— begin —
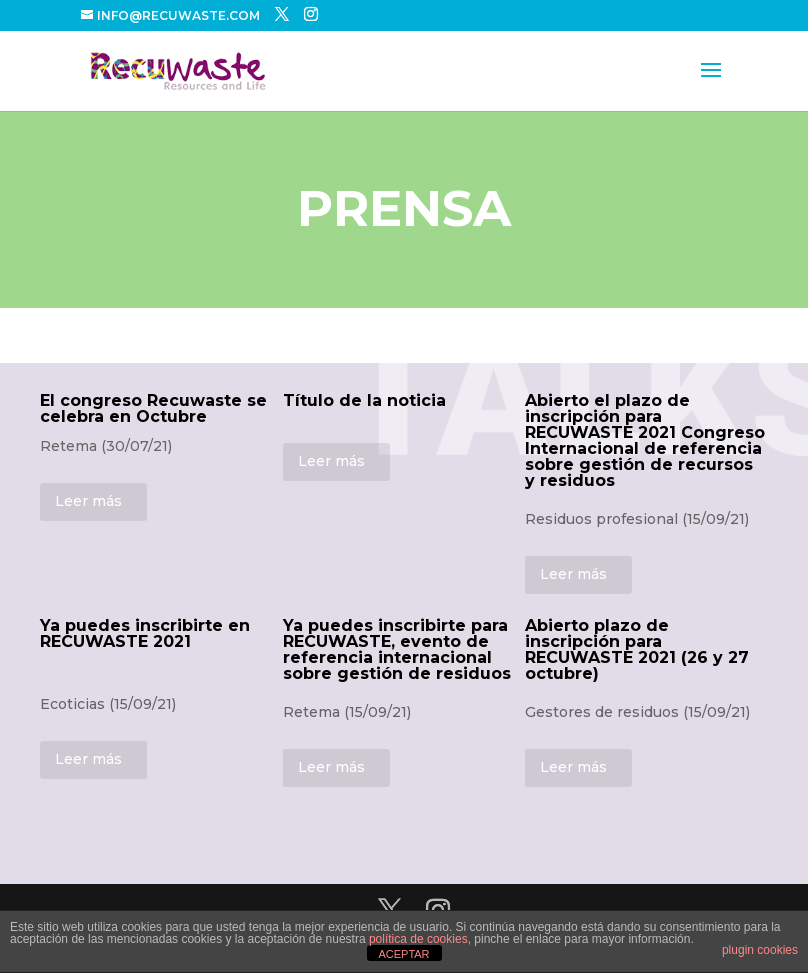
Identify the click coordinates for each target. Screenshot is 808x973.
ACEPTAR (403, 954)
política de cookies (418, 939)
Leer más (88, 501)
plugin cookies (760, 950)
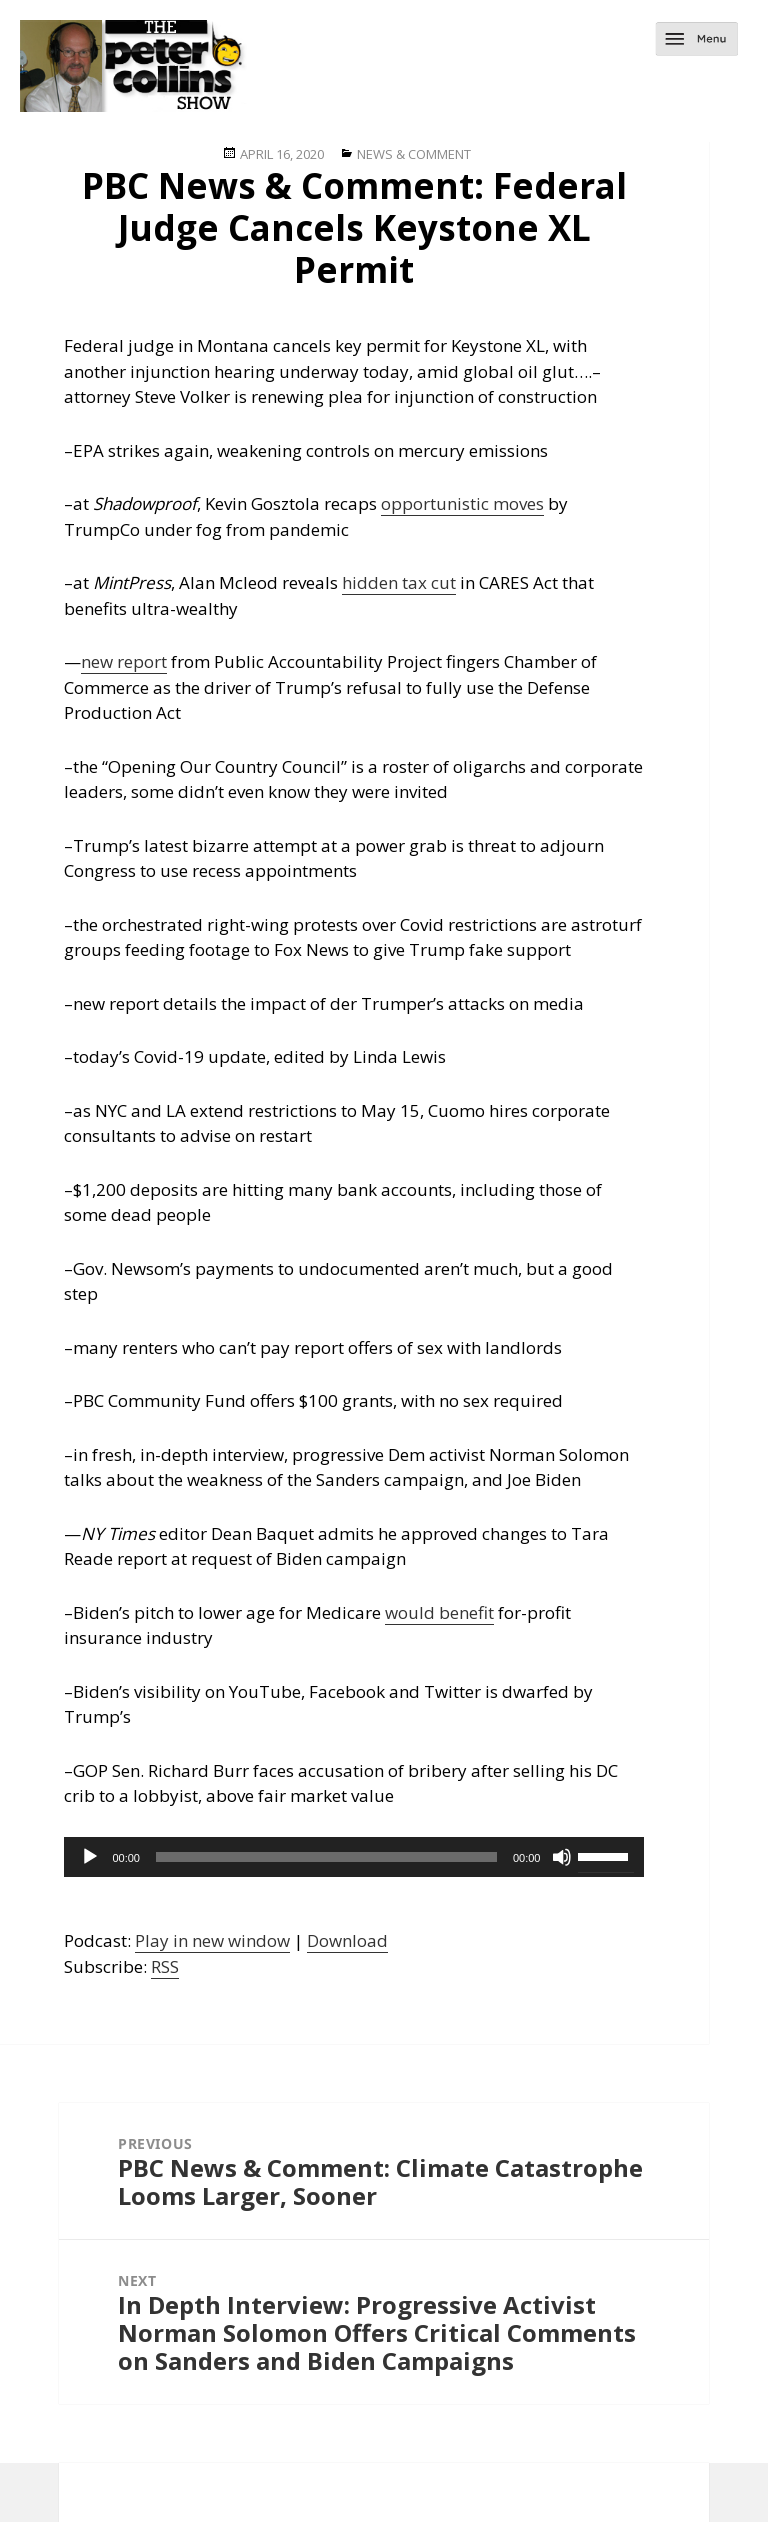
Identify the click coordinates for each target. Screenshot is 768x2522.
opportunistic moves (462, 503)
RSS (165, 1966)
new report (124, 661)
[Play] (90, 1857)
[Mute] (562, 1857)
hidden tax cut (399, 582)
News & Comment (414, 154)
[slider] (326, 1857)
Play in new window (212, 1940)
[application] (354, 1857)
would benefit (439, 1612)
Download (347, 1940)
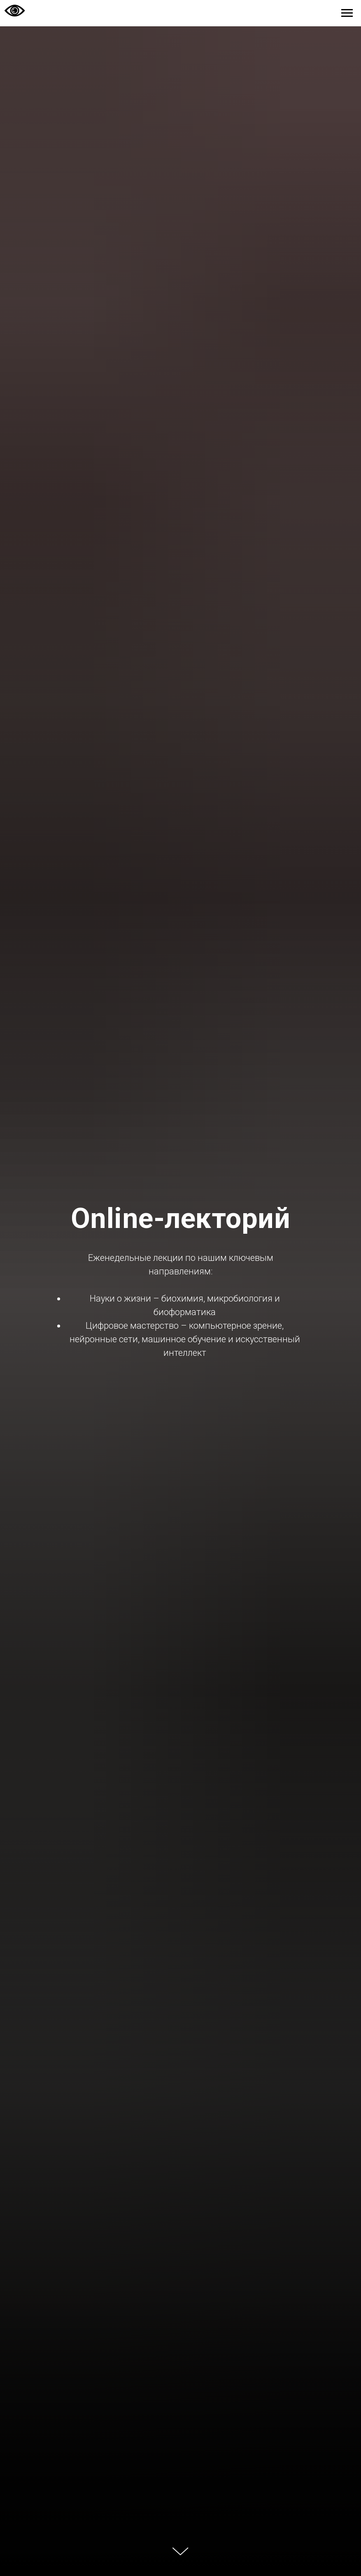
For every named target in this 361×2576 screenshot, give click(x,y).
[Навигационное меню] (347, 13)
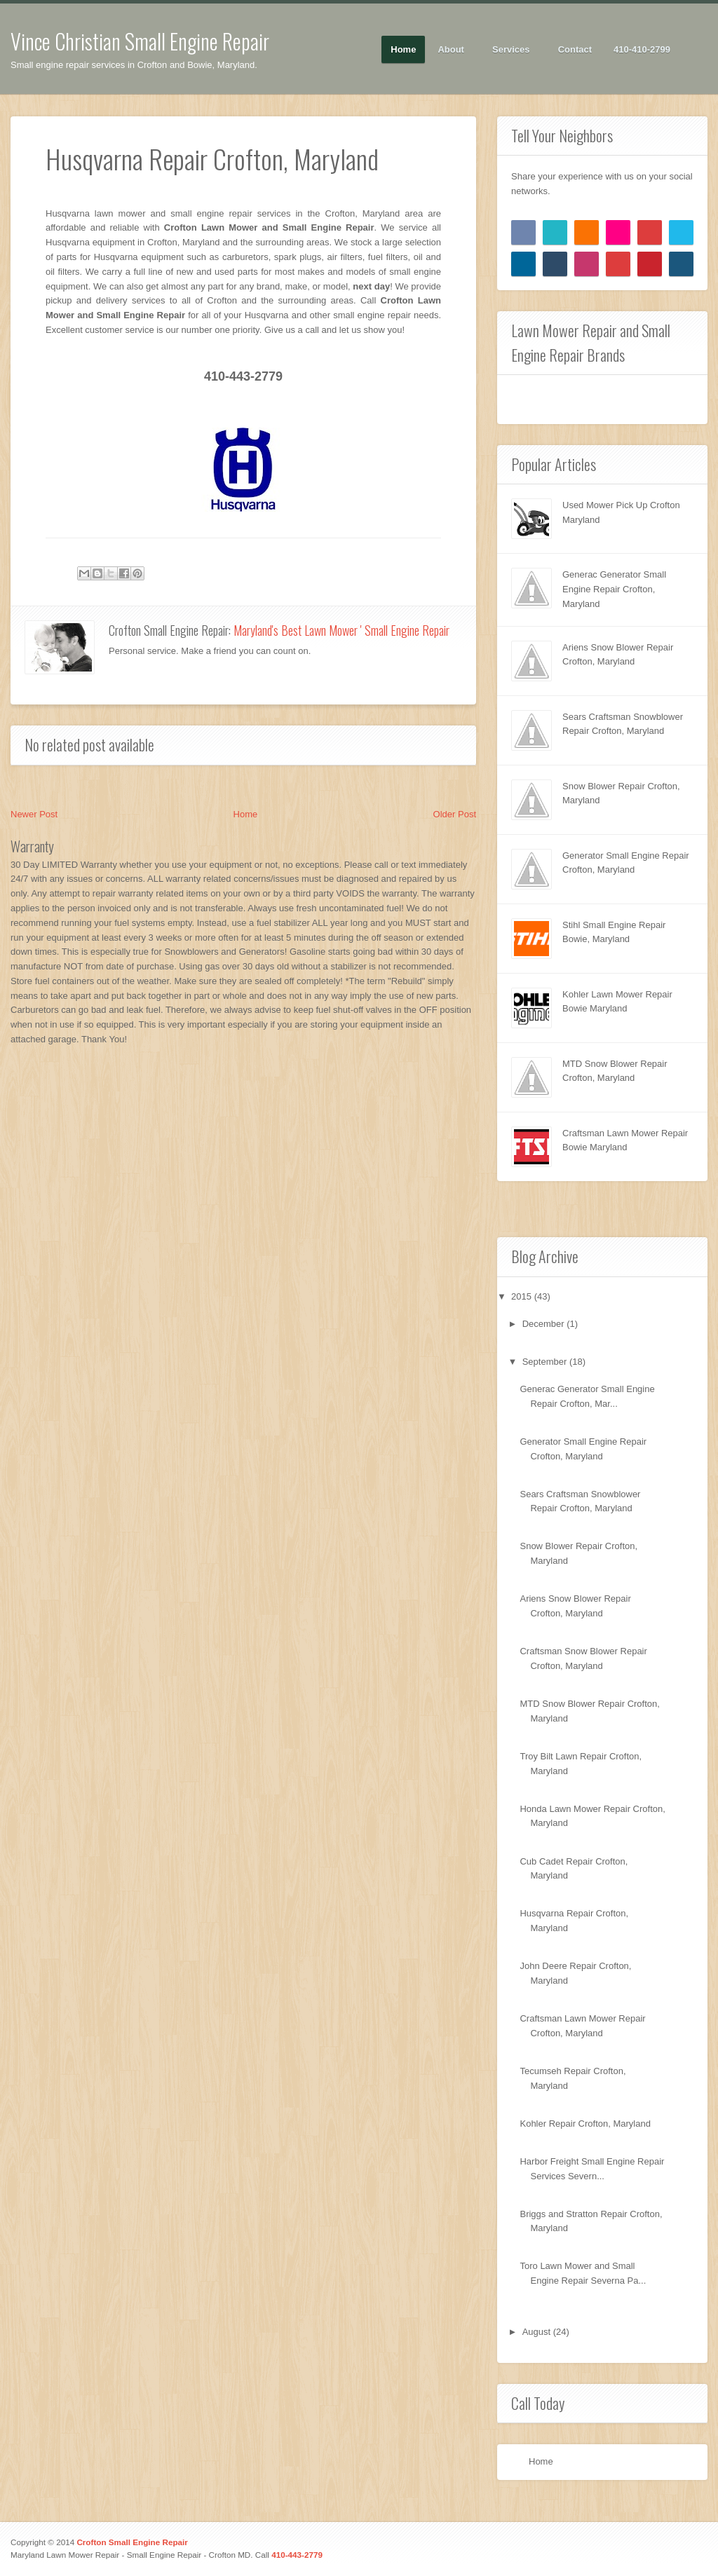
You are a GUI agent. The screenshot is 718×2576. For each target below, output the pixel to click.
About (451, 49)
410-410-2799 (642, 49)
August (537, 2331)
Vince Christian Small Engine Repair (140, 41)
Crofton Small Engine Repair (131, 2542)
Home (403, 49)
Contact (575, 49)
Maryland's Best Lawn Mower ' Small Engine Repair (341, 630)
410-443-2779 (297, 2554)
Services (511, 49)
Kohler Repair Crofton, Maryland (585, 2123)
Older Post (454, 814)
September (545, 1361)
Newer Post (34, 814)
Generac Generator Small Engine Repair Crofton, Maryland (614, 589)
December (544, 1323)
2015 (522, 1296)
— end —
Copy all of the data above again, substituting "Service" for every "Repair" and keeping everything else the same. Leave the pictures out.

Identify the click coordinates for each target. Screenshot is 808x973.
ACEPTAR (403, 954)
política de cookies (418, 939)
Leer más (88, 501)
plugin cookies (760, 950)
Identify the click coordinates for each target. Screenshot is 768x2522.
opportunistic moves (462, 503)
RSS (165, 1966)
new report (124, 661)
[Play] (90, 1857)
[Mute] (562, 1857)
hidden tax cut (399, 582)
News & Comment (414, 154)
[slider] (326, 1857)
Play in new window (212, 1940)
[application] (354, 1857)
would benefit (439, 1612)
Download (347, 1940)
For every named target in this 361×2576 screenshot, give click(x,y).
[Навигационное меню] (347, 13)
You are a GUI agent. The screenshot is 718×2576. For each target below, output the pixel to click.
About (451, 49)
410-410-2799 (642, 49)
August (537, 2331)
Vince Christian Small Engine Service (140, 41)
Crofton Small Engine Service (131, 2542)
Home (403, 49)
Contact (575, 49)
Maryland's Best Lawn Mower ' Small Engine Service (341, 630)
410-443-2779 (297, 2554)
Services (511, 49)
Kohler Service Crofton, Maryland (585, 2123)
Older Post (454, 814)
September (545, 1361)
Newer Post (34, 814)
Generac Generator Small Engine Service Crofton, Maryland (614, 589)
December (544, 1323)
2015 (522, 1296)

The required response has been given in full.